20 YEARS OF EVC-ELLENCE
Creativity comes as second nature to Sierra Leonean born Emile Vidal Carr. His attention to detail in celebrating the female form through his designs has allowed him to explore and strengthen his capabilities. Like every artist, Emile has a unique approach to design, drawing influence from hip hop music. Emile learned that Jay Z doesn’t write his rhymes and instead lays down his verses in one take. He decided to follow this style; he has now honed this skill and no longer draws, but spends weeks creating designs in his head and executing them for the first time on the sewing machine.
“I would spend weeks going over a design in my head and working out every little detail without drawing it. Then finally, when I was ready, I would cut out the style freehand and sew up the design on the sewing machine. On meeting my wife 12 years ago, I changed the kind of woman that I was designing dresses for. I went from designing dresses that were more suitable for going raving to sharp dresses suitable for professional women. Having her as the muse for the brand, I have been able to understand the psychology of the target consumer, more especially as a straight black male in the fashion business”.
Emile has always been encouraged by his friends and wife to explore what he is truly passionate about.
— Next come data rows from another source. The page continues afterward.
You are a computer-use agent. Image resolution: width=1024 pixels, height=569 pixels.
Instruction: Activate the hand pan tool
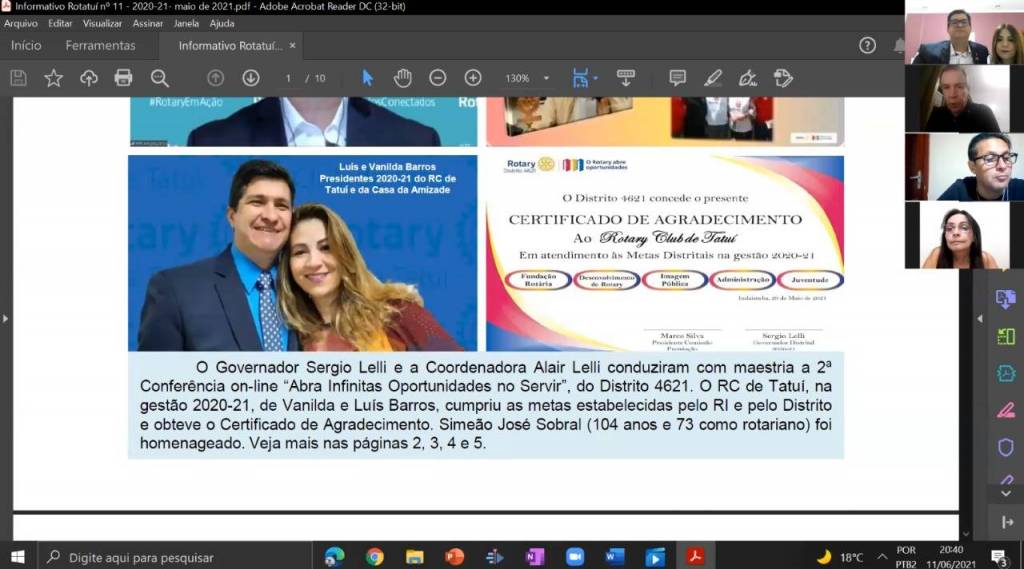[402, 78]
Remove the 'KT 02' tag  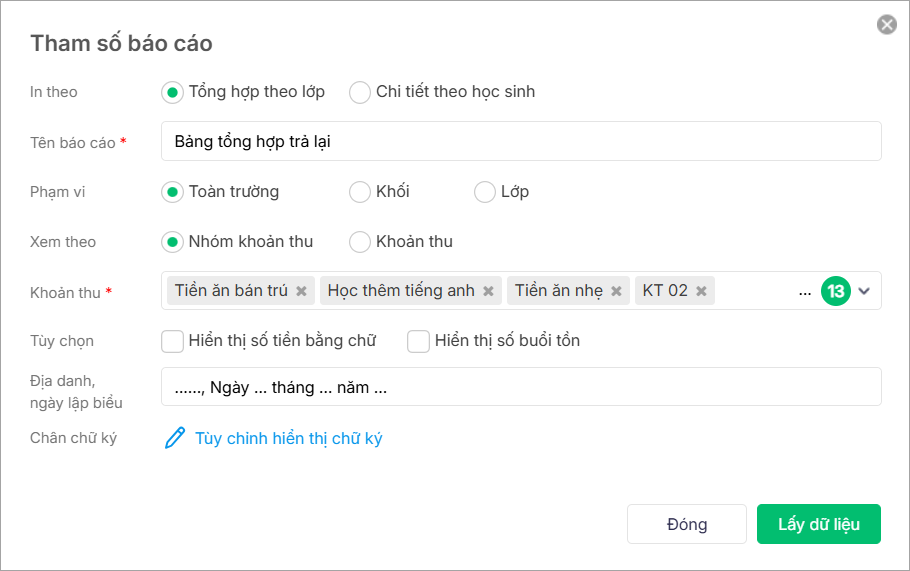[701, 291]
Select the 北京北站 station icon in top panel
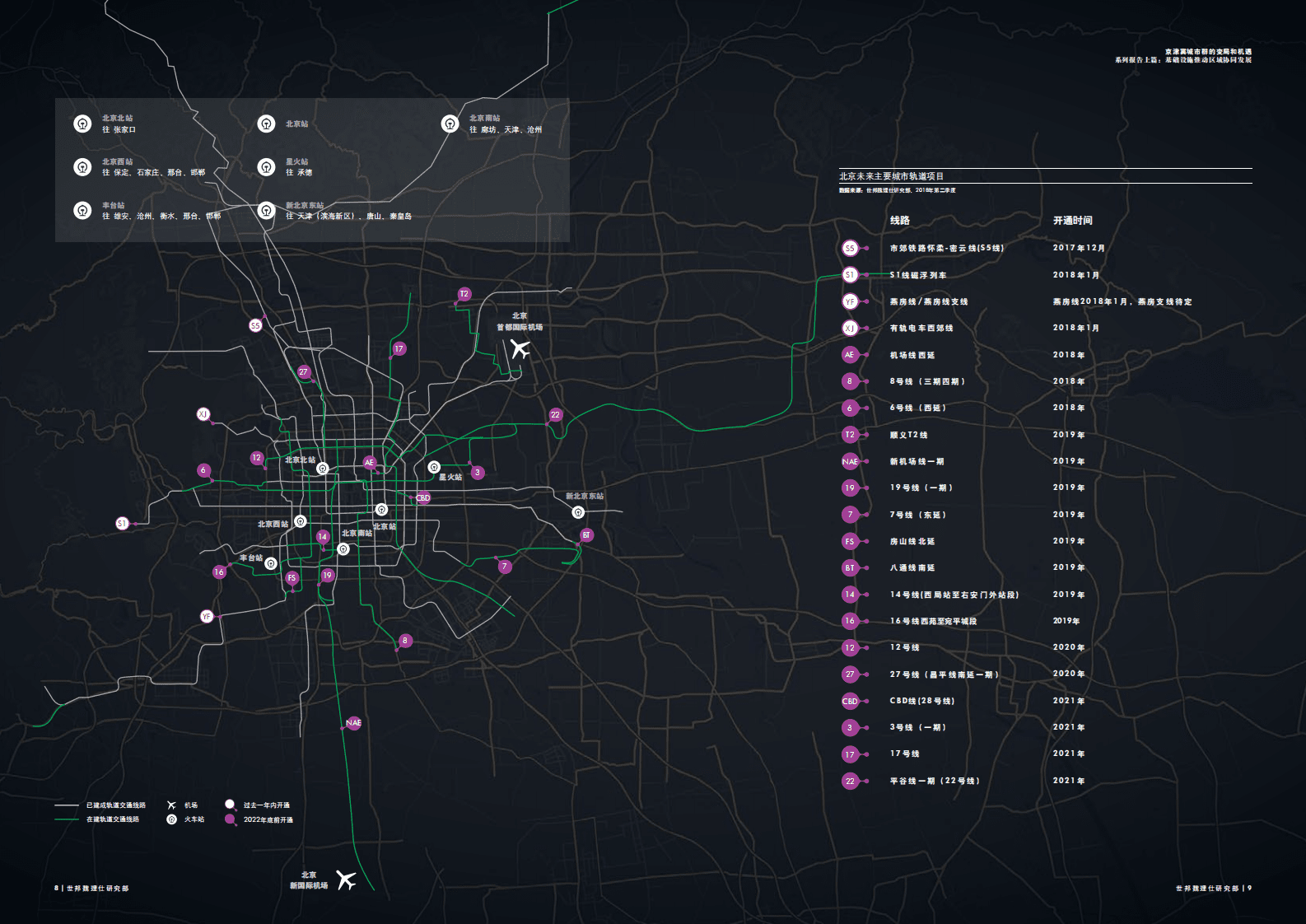The image size is (1306, 924). pyautogui.click(x=82, y=124)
Originally from Sierra Leone, Emile came to England when he was three and has always shown a keen interest in fashion and the arts. This network includes his sister and parents, who at first were sceptical about a young man from Africa starting a fashion label. However,
Seeing the label progress over the years ensured that Emile had their support. His two daughters are now at that age where they realise what their father does for work, and when possible, join him in the studio so they too can work on their love of creativity.
Emile learned his skill at the London College of Fashion under the watchful eyes of Claudette, Hillary, and Angela Drisdale Gordon, who took time to support Emile. Juggling a degree and full-time work had its challenges; however, the tutors saw huge potential in Emile and enabled him to unlock his creative vision. After graduating from the London College of Fashion, Emile designed a range stocked by market leaders Topshop, ASOS, and Allders, and in 2008, had the opportunity to showcase a collection as part of New York Fashion Week. Fast forward to decades, and he has become one of London’s most sought-after designers.
Inspiration from each of his collections is drawn mainly from art and music. Emile feels that these two disciplines are steeped in cultures of different varieties, which excites him. A trip to Sierra Leone a few years ago allowed him to see how they use colour blocking. He has taken a little of this idea since that visit with his approach to colour and teamed it with his tailoring to create tailored dresses and elegant ball gowns.
Having worked in fashion for 20+ years, Emile has witnessed the evolution of the industry through a multitude of global changes, and has always taken the approach to adapt accordingly and support across the board. The year 2020 was a year of change and a new chapter of education through real-life events. We continue to watch the rise of this independently owned and run fashion house, expecting the unexpected.
EVC is one of the few brands in the UK that owns its factory. Additionally, Emile has recently been a judge for the third year running for the Black British Business Awards as well as winning the Outstanding Achievement Award at the African Fashion Awards.